__Task to complete__:
Which lines of the entries contain the word "with"? Please list them.

__Provided material__:
Segment Open
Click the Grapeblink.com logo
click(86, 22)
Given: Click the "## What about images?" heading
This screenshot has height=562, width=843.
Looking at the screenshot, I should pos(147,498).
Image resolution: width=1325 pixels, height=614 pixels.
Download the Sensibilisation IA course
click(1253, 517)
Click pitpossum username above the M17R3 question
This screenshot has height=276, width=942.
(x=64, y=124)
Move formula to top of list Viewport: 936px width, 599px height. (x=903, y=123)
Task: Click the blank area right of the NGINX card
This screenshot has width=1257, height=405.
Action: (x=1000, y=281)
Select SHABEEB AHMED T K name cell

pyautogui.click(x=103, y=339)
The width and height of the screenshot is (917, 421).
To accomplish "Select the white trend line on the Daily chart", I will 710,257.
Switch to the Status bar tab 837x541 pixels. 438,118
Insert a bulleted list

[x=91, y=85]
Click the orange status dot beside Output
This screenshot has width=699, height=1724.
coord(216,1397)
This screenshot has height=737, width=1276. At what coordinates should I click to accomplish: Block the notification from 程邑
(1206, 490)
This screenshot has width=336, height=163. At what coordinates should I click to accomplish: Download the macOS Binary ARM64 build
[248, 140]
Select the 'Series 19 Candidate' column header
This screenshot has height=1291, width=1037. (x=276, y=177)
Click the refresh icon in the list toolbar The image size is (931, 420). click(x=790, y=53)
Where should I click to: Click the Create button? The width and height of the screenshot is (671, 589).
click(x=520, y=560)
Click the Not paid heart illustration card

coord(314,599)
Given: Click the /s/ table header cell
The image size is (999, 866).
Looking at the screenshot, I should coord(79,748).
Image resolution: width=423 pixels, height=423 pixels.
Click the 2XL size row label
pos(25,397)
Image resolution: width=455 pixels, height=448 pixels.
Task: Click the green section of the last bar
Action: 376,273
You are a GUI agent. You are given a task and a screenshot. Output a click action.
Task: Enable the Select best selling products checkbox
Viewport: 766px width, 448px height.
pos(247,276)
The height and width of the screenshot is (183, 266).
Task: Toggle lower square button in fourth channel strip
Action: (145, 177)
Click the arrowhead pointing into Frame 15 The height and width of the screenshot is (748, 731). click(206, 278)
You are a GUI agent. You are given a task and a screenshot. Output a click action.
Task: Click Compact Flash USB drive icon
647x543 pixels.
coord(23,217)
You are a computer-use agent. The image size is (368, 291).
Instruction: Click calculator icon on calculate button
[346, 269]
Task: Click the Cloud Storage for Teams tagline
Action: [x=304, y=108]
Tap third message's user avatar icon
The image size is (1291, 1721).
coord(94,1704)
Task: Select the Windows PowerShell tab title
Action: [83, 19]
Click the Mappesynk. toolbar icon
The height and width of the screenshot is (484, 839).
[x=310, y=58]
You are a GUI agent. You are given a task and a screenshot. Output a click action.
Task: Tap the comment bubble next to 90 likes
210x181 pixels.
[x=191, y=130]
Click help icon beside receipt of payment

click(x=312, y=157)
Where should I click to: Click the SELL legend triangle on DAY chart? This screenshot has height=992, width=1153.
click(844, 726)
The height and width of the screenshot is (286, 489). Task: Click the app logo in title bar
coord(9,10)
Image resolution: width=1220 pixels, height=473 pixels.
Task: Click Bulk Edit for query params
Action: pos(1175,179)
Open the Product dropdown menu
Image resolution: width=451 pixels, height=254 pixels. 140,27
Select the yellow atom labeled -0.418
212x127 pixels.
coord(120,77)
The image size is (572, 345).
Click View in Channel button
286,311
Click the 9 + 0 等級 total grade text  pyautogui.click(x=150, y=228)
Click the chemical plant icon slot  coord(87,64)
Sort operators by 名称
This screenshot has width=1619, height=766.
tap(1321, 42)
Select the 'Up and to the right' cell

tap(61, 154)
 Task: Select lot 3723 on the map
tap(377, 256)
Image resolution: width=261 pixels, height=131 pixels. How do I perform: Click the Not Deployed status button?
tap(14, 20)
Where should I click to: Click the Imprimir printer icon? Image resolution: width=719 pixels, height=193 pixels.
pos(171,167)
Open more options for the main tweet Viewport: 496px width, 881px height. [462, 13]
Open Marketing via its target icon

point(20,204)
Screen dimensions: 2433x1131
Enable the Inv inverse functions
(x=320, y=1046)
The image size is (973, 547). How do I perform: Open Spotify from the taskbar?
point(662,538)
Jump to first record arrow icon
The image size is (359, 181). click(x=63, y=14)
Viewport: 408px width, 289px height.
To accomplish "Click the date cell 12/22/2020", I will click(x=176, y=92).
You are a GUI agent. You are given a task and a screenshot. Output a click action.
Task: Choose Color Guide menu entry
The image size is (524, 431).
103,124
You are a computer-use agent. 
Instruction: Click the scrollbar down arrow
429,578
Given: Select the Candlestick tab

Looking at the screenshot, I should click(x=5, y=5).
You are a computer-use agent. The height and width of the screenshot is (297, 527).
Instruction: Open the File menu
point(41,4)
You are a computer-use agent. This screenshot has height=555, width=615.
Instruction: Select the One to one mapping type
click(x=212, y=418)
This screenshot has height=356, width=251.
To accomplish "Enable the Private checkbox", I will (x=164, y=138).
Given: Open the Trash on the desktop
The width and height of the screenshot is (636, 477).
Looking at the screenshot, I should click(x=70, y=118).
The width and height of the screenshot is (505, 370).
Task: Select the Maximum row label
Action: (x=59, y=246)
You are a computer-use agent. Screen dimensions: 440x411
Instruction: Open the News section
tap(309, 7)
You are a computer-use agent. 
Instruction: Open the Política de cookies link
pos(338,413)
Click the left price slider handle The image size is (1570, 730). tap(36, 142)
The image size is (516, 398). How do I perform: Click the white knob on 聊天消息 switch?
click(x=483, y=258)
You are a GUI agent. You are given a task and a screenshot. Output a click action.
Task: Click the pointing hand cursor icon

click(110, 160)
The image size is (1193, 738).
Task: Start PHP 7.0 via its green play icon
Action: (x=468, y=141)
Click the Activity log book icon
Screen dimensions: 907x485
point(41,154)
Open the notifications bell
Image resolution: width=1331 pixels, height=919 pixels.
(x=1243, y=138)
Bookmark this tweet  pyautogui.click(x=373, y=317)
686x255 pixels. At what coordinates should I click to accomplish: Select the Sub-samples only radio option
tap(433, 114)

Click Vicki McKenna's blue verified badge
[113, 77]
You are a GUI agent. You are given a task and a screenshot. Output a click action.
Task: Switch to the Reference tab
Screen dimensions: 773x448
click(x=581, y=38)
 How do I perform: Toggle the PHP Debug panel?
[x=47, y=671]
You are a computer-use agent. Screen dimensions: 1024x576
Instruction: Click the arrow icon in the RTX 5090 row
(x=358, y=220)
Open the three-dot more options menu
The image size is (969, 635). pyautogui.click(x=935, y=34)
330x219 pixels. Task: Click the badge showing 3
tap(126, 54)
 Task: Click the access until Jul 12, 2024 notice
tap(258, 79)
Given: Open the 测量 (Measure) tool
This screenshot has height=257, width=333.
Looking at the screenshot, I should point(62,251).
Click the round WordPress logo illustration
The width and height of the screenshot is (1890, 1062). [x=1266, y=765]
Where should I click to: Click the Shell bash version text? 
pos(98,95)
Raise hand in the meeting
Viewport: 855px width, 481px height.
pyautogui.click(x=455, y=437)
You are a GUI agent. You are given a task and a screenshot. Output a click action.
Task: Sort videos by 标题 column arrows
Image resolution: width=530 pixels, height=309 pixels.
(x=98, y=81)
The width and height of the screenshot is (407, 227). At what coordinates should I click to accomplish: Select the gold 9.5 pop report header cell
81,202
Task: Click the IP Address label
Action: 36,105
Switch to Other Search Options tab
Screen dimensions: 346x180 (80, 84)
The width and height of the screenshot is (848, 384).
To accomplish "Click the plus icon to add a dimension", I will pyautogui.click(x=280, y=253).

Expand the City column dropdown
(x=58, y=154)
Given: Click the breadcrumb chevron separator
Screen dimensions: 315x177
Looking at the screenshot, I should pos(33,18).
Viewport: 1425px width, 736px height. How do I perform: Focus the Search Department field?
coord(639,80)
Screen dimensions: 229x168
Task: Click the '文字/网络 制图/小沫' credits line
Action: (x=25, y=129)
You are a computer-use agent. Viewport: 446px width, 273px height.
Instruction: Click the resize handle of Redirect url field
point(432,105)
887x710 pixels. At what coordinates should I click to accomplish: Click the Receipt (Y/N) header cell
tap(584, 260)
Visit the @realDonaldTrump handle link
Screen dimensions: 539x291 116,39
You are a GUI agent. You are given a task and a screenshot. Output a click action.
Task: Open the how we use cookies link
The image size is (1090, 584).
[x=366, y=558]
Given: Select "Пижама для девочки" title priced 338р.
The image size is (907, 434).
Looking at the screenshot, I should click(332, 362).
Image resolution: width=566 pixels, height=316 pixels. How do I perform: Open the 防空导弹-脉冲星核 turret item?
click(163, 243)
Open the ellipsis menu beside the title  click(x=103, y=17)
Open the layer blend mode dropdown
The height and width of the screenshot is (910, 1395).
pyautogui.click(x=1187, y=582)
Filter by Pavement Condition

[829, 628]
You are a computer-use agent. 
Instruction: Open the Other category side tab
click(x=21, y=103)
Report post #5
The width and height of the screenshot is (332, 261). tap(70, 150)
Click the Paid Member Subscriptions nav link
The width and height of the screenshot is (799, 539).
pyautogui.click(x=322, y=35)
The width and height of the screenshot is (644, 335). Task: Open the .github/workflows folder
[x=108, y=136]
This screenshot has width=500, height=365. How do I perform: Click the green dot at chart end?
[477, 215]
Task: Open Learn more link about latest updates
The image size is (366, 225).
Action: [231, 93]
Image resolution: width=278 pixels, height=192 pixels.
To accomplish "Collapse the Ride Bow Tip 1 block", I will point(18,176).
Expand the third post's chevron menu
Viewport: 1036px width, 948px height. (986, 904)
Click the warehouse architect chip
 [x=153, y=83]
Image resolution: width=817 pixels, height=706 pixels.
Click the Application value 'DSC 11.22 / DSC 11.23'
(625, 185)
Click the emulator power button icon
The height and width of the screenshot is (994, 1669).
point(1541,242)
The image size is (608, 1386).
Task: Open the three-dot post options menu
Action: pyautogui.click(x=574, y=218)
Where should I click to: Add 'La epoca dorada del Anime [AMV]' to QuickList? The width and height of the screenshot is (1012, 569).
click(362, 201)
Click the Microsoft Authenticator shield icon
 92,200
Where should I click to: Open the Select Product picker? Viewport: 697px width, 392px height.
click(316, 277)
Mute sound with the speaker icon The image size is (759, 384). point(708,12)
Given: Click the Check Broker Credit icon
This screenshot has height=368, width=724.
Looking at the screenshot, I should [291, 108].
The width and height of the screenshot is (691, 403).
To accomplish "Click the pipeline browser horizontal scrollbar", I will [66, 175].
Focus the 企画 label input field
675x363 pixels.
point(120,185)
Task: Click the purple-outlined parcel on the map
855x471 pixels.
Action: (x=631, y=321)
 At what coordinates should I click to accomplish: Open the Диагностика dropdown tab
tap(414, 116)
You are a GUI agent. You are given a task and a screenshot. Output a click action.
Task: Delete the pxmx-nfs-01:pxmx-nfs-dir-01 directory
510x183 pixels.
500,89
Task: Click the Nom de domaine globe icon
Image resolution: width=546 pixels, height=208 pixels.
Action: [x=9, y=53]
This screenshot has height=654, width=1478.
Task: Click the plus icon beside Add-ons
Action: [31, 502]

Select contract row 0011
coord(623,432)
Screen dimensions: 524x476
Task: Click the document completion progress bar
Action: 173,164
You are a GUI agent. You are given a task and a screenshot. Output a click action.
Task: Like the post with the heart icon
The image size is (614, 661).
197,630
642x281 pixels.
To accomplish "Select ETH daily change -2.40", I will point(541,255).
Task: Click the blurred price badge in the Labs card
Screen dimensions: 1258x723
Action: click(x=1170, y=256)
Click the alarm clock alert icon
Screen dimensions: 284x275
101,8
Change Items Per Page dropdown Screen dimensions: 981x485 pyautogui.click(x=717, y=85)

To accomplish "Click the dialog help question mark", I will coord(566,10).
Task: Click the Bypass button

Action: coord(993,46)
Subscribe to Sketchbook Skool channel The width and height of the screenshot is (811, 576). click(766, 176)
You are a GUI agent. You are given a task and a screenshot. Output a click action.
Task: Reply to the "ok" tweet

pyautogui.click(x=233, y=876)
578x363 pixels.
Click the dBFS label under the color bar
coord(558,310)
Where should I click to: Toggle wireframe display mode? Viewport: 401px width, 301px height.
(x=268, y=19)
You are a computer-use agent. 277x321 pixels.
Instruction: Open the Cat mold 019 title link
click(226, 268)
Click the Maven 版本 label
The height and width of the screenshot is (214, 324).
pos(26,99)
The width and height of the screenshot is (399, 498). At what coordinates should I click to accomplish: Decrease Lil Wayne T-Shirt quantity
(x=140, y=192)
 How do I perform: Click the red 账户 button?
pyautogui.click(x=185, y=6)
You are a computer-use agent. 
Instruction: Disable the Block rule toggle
Segment Closed
__Solution to this exercise__:
Mute sound with the speaker icon The image size is (759, 384). point(708,12)
Task: Like the post with the heart icon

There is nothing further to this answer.